Exercise prompt =
Scan the data below and copy each line where "right" occurs.

Stored items
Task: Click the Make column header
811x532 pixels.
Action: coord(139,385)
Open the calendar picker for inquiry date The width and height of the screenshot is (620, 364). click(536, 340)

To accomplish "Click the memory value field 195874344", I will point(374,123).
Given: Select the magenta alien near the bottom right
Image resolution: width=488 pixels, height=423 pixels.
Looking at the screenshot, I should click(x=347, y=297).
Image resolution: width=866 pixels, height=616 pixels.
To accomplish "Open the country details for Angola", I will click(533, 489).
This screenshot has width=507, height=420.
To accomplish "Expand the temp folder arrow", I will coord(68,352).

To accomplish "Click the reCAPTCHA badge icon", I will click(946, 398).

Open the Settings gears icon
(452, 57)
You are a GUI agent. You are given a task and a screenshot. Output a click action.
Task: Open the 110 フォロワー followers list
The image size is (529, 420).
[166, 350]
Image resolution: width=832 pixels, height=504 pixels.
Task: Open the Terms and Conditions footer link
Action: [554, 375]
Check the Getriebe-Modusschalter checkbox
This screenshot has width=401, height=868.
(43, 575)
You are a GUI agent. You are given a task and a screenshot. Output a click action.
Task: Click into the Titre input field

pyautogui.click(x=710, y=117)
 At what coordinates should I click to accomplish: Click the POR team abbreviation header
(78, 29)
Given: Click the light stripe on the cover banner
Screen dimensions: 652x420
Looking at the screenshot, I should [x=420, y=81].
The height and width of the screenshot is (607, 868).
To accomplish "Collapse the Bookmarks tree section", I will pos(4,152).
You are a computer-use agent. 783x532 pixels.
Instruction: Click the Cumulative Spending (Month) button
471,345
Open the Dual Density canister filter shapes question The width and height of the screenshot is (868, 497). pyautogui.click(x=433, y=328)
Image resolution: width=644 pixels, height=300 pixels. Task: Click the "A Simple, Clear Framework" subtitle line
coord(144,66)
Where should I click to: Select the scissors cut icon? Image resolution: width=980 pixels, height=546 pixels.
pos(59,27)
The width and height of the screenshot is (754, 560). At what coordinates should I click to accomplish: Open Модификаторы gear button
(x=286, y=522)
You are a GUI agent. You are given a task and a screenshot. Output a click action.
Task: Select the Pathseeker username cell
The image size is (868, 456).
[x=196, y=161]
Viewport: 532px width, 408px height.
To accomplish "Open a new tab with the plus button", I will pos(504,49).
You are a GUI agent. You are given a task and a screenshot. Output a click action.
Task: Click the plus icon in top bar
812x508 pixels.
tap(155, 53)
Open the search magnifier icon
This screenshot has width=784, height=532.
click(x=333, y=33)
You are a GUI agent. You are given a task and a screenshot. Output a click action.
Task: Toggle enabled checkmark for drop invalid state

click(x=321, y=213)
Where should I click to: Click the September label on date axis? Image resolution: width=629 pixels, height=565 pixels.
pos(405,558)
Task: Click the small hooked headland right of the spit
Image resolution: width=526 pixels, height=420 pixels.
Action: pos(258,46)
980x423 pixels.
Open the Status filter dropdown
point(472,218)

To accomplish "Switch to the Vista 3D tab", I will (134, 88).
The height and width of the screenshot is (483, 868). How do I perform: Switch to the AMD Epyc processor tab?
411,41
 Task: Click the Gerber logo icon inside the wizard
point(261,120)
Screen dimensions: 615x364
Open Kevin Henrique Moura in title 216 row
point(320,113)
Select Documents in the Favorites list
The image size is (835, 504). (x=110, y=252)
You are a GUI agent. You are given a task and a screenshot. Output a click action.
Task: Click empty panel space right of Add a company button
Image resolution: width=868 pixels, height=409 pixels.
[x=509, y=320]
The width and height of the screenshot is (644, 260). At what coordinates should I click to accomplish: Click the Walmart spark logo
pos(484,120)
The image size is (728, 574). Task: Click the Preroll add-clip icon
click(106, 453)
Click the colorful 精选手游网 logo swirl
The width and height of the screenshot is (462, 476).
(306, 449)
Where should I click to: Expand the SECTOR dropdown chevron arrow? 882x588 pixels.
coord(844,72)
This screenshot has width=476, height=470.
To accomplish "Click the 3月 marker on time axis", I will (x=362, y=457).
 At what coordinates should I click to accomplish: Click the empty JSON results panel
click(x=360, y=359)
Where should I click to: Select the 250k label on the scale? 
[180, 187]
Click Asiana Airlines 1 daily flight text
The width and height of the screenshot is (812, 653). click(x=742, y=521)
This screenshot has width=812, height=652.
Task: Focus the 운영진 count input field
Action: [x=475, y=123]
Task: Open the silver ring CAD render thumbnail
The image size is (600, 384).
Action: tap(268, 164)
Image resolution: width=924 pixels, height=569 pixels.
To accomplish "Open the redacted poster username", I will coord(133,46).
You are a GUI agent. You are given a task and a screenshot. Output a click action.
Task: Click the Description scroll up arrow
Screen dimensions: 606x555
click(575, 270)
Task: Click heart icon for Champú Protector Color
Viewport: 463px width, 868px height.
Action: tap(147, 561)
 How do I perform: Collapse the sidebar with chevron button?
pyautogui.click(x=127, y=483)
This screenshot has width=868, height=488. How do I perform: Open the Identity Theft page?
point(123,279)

Answer to this exercise =
Given: Select the magenta alien near the bottom right
Task: Click the small hooked headland right of the spit
Task: Click empty panel space right of Add a company button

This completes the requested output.